Instructions for the task: Please copy the items from the start through the line containing "Given: Tap the text 'Eluent (LC)'", both ends included, and keep the requests. Scale every coordinate in the answers by 2.4, rounding to whole numbers with halves rounded up, and omit the pictures.

Records of locating words and elements:
★ ★ ★ ★ ★ ★ ★

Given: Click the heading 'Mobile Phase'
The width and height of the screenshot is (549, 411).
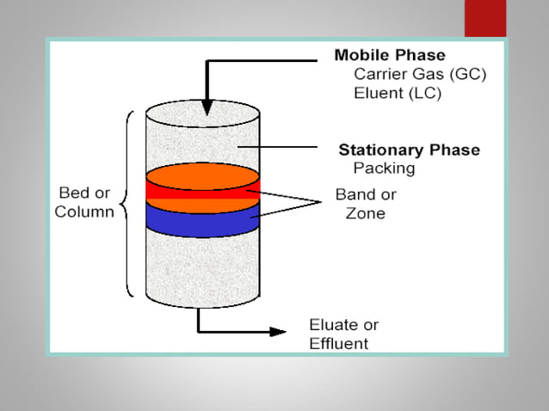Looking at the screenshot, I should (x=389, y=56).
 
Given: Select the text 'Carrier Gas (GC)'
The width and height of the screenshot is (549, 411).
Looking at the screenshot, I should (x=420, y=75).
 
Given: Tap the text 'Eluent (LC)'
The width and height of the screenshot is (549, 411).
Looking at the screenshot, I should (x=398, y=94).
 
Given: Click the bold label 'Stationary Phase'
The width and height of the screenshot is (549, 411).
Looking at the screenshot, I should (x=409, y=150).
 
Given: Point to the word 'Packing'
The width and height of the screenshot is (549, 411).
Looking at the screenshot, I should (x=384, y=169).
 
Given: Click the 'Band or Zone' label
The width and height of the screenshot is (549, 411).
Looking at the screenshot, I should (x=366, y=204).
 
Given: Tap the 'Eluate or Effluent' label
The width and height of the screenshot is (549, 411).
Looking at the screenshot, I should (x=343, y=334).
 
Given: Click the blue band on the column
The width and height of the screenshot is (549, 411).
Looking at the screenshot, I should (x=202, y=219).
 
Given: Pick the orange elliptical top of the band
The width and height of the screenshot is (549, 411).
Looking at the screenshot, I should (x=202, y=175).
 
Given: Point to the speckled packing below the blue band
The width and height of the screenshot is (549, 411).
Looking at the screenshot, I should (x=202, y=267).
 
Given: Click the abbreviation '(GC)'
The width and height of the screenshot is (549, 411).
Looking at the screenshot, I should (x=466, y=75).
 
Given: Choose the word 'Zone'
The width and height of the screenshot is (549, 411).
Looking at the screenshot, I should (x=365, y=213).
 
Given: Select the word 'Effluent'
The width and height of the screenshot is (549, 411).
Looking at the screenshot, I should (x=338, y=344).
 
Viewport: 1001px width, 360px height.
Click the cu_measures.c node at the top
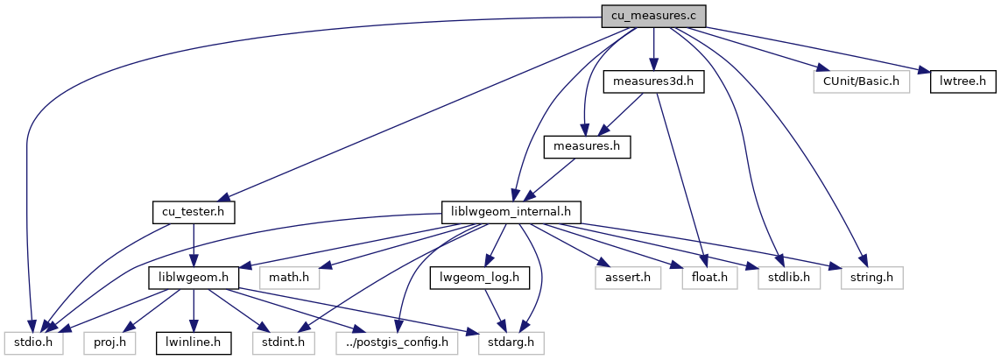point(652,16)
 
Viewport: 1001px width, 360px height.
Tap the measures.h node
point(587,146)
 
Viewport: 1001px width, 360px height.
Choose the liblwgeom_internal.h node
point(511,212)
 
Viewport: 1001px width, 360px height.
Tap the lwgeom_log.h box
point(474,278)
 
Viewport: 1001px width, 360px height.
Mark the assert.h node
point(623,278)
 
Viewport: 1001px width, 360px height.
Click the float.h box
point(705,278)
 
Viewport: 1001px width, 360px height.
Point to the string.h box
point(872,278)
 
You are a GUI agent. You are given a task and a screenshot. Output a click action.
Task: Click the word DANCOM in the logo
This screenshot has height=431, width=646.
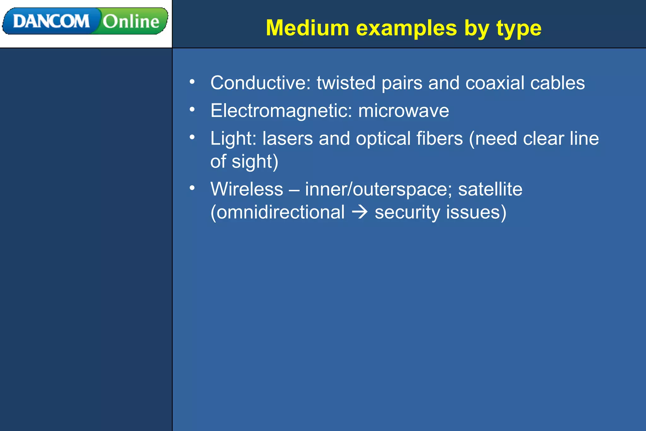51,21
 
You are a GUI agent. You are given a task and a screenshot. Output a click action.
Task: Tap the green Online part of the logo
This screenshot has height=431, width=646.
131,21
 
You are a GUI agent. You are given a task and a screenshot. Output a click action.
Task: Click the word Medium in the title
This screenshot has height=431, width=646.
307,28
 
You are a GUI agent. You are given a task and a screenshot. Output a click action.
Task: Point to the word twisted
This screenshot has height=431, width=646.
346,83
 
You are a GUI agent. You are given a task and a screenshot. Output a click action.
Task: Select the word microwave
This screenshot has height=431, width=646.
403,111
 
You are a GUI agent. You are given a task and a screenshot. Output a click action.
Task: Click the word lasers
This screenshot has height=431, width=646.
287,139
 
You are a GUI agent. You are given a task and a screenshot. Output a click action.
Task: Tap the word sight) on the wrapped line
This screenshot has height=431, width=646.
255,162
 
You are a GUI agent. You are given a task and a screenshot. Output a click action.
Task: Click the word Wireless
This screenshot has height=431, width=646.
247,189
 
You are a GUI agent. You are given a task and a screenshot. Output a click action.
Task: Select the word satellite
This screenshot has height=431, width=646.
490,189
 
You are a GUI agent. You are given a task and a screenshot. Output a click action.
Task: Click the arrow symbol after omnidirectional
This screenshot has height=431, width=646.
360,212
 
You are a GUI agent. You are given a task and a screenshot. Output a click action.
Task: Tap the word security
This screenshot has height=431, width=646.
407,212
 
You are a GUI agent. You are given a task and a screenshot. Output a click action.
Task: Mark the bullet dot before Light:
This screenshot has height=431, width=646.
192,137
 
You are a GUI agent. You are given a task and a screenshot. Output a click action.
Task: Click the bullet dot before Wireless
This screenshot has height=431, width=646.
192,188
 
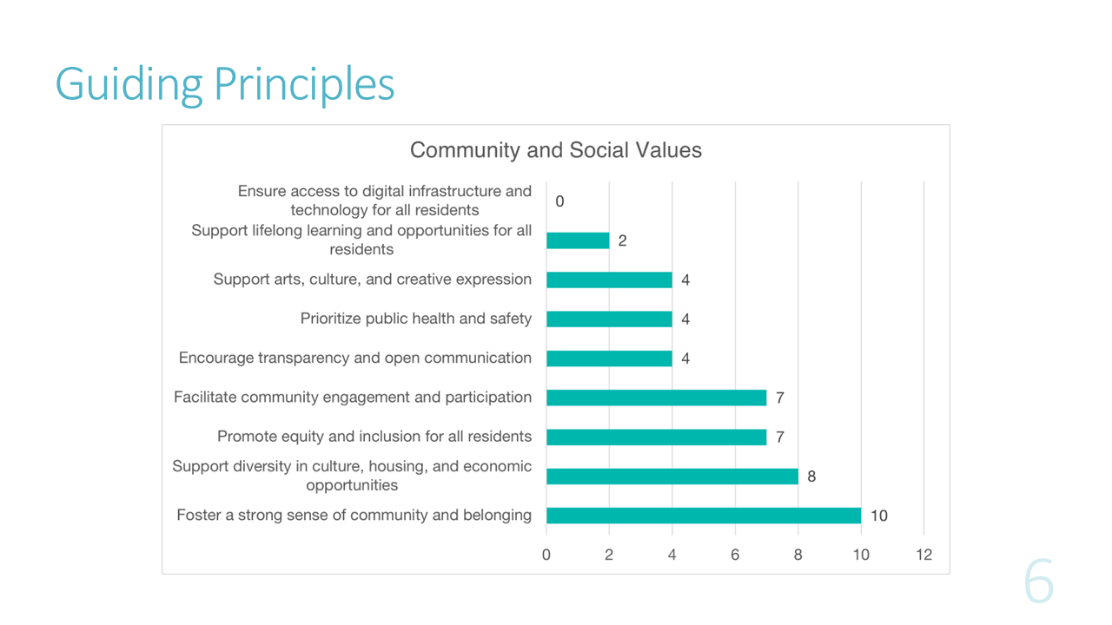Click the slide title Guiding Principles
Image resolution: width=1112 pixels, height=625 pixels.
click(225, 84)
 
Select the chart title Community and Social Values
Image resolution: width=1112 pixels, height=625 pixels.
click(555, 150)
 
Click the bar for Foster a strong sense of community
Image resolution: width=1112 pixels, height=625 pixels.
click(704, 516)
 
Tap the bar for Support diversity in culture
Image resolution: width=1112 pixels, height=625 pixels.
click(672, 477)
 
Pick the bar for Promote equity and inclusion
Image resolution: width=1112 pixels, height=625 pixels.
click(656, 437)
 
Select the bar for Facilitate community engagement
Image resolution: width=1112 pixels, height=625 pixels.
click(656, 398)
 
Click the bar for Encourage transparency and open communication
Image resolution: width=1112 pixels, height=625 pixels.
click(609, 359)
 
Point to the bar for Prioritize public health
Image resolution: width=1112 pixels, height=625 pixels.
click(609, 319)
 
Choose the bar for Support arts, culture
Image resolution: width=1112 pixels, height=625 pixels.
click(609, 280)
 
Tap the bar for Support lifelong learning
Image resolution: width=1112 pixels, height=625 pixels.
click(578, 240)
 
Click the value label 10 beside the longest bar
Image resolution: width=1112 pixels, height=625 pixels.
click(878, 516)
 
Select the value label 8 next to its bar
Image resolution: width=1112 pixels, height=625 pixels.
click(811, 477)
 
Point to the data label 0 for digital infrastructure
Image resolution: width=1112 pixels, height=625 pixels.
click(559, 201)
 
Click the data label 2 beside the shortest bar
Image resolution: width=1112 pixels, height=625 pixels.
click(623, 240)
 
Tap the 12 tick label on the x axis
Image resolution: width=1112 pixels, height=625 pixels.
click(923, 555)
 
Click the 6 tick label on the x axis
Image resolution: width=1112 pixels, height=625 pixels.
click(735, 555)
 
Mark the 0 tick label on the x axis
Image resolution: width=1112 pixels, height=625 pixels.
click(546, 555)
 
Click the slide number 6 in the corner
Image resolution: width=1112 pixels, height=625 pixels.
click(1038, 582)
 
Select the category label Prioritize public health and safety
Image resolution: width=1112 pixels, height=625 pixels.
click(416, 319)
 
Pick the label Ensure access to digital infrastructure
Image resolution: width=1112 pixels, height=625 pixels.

★ ★ ★ ★ ★ ★ ★

Result of the exercise:
Given: Click the heading 'Mobile Phase'
The width and height of the screenshot is (549, 411).
Looking at the screenshot, I should (x=934, y=134).
 
Given: Select the text 'Carrier Gas (GC)'
The width and height of the screenshot is (549, 411).
Looking at the screenshot, I should (x=1008, y=180).
 
Given: Tap the text 'Eluent (LC)'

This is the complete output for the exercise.